Compared to the undisclosed, data-hungry alignment recipe of Llama 3 70B Instruct, our alignment recipe is transparent and substantially more data efficient, requiring only 10 thousand HelpSteer2 preference pairs and 100 thousand SFT samples.
This represents only 1% of the amount of data using for training Llama 3 70B Instruct.
In addition, our models exceed the performance of GPT-40613 across all metrics, a notable yardstick representing frontier models from a year ago.
DPO model is most outstanding in terms of TruthfulQA [39] and Arena Hard[41].

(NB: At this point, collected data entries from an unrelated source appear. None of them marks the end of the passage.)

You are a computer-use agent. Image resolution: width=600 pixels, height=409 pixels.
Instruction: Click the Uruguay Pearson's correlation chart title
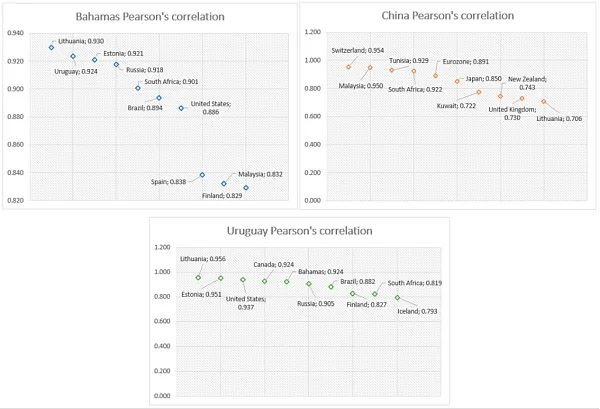(300, 231)
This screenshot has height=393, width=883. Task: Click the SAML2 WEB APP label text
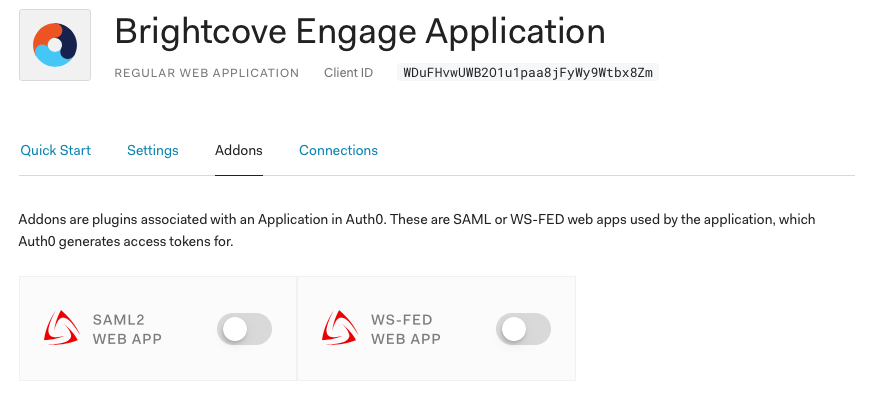tap(127, 329)
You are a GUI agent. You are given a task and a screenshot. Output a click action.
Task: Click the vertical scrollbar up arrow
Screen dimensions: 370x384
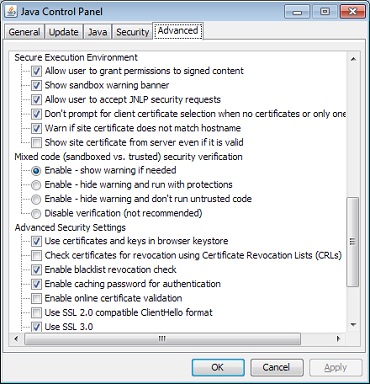353,59
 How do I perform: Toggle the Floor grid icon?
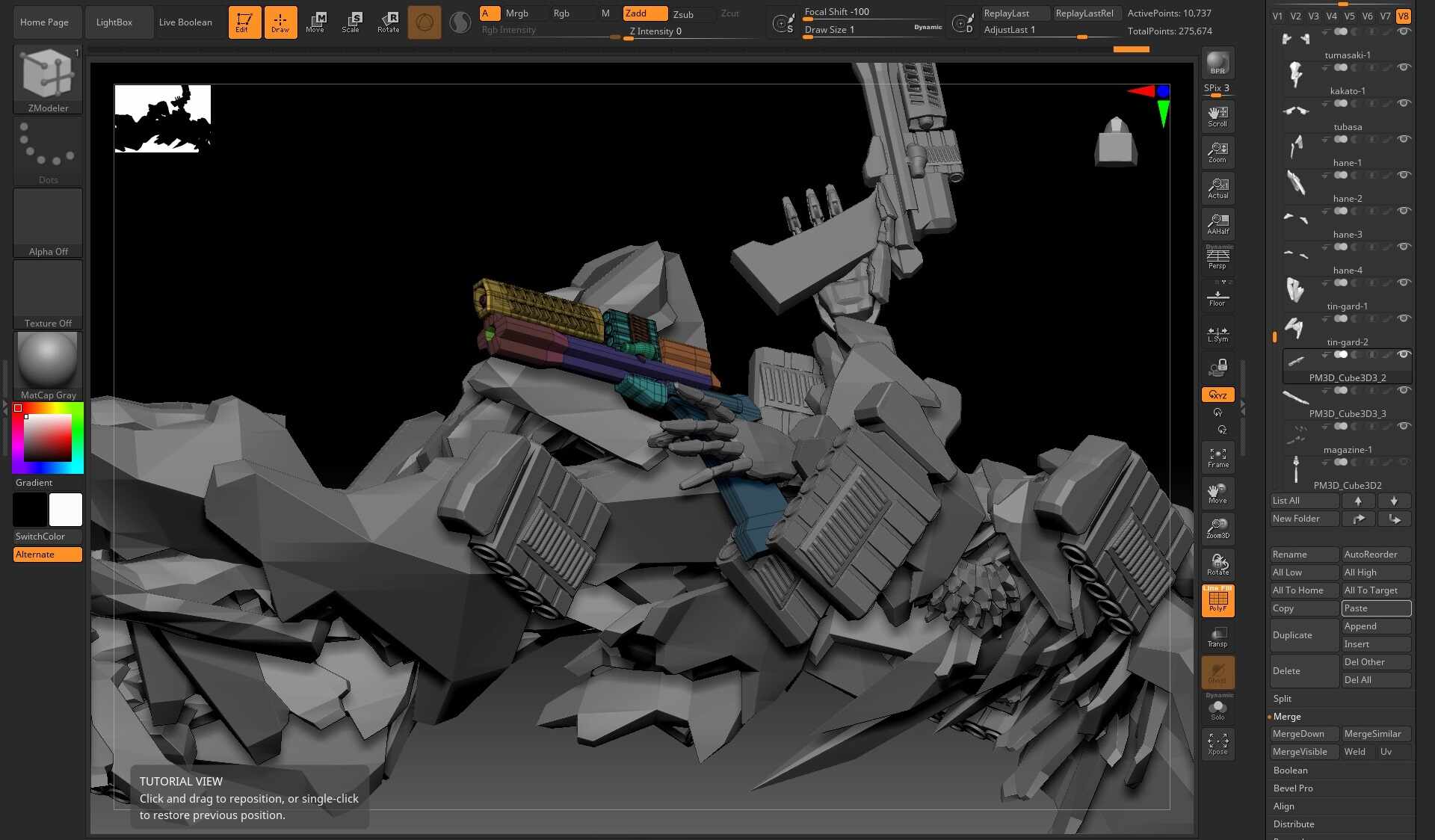pyautogui.click(x=1218, y=296)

We find that most of its performance comes from DPO using the HelpSteer2 dataset, while Iterative DPO gives a further boost.
The benefit of using HelpSteer2 for DPO comes from the selection of chosen and rejected pairs based on the helpfulness of the responses.
Because Helpfulness has a Pearson correlation of 0.943 with Correctness in HelpSteer2 (Table 2), DPO with HelpSteer2 helps the model to differentiate between right and wrong answers.
This is useful for improving TruthfulQA MC2, which focuses on choosing among correct and incorrect options.
Similarly, Arena Hard contains mostly (>50%) knowledge-intensive coding problems that require the model to accurately answer.
PPO model performs the best in terms of AlpacaEval 2.0 LC.
This is likely because AlpacaEval 2.0 mostly contains simple prompts containing only a single requirement (e.g. "How do I wrap a present neatly?" and "What are the best exercises for beginners?").
Therefore, they are typically less about whether models can answer them accurately (since most models can) as whether it can answer with sufficient levels of details without being too verbose (which is penalized by the LengthControl aspect in AlpacaEval 2.0).
Therefore, PPO can minimally improve the style of the response (vs. the SFT model).
However, similar to [57], we observe a severe degradation in TruthfulQA with PPO.
We suspect this is due to the low representation of Multiple-Choice-Questions (MCQ) in the HelpSteer2 prompts, leading the policy to drift off in a direction that reduces MCQ performance.
SteerLM model performs optimally on MT-Bench.
MT Bench represents complex instructions containing several requirements as well as follow up questions (e.g. "Craft an intriguing opening paragraph for a fictional short story.
The story should involve a character who wakes up one morning to find that they can time travel." followed by "Summarize the story with three bullet points using only nouns and adjectives, without verbs.").
SteerLM does well likely because given that the model is trained using one prompt paired with ten sampled responses that are mostly similar with each other but have some minor differences that affect their reward as scored by the Llama 3 70B Reward Model.
SteerLM training seeks to improve the likelihood of the best responses while averting mistakes made by other responses.
This is useful for MT Bench since each prompt contains many different requirements, which requires a fine-level, multi-to-one contrastive learning beyond imitation learning (SFT), contrastive learning between chosen/rejected (DPO) and single sample rollout (PPO).
Ablation
A large proportion of our model's performance comes from the Daring Anteater SFT dataset.
If we do only SFT with Open Assistant[11], following HelpSteer paper [12], MT Bench substantially drops from 7.96 to 6.75, as do other metrics.
Nonetheless, even if only Open Assistant is used, using the Reward Model can massively boost the performance (MT Bench from 6.75 to 7.44), and surprisingly by a larger margin than when using Daring Anteater (MT Bench from 7.96 to 8.28).
This is likely because Daring Anteater responses are mostly of high quality as they are mostly generated by a strong LLM (Nemotron-4 340B) whereas Open Assistant is crowd-sourced with a wide variety of quality in responses.
This suggests our Reward Model can improve final model performance, regardless of initial performance.